Wouldn’t it be great if brands could just sit in while a woman did her makeup, listen to her complain about what’s not going right and see her smile when she gets the look she wants? Thanks to social media, they can do just that.

Woman putting on makeup

[image by Flickr user Mustafa Sayed]

In his blog “3 new use cases for social data in research” our COO, Job Muscroft, talked about how smart social media research, done right, can help develop new product innovations. People are sharing their experiences with products and services daily, allowing us to observe the thoughts of people shopping for groceries, cooking, commuting to work and hundreds of other activities. As soon as a new product hits the shelves, consumers are providing feedback on it. And through using social media listening tools, this feedback can be fed right back to the product teams to help with improvements.

In this blog, I’ll lay out the advantages of using social media for innovation, and explain how brands can go beyond listening to individual mentions to finding the new ideas and insights that can help them build their products.

Going Beyond Monitoring

Using social media for innovation is different from the customer service monitoring that many or most brands are doing now. Now it is not just about helping customers when they are unhappy. It’s about figuring out the root cause of their unhappiness and fixing it in the next edition. This a deeper form of research that endeavors to reveal wants, needs, pain points and motivations by looking at behavior around current products.

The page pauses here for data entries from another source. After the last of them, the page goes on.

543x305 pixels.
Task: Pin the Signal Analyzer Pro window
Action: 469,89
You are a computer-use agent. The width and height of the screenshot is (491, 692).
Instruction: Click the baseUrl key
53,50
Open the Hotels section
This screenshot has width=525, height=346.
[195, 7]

This is already being done through focus groups and customer service surveys, but social media is immediate and intimate. As soon as a product or service is released, people can be responding and talking on social media. Moreover, they are sharing this information as they use the product in their regular lives. These aren’t prompted trials. These are spontaneous and organic responses. Researchers really can, in a way, watch a dad cook dinner for his kids. This allows researchers to examine unspoken needs and frustrations as they listen not only to what people say about a product, but also how they use it.

From Many Mentions to One Innovation

At its heart, using social media for innovation is qualitative research. Numbers and quantitative metrics do come into play – the data is just too huge to not rely on some form of numerical metrics. But we try to get at the numbers in a way that recognizes the unstructured nature of human language.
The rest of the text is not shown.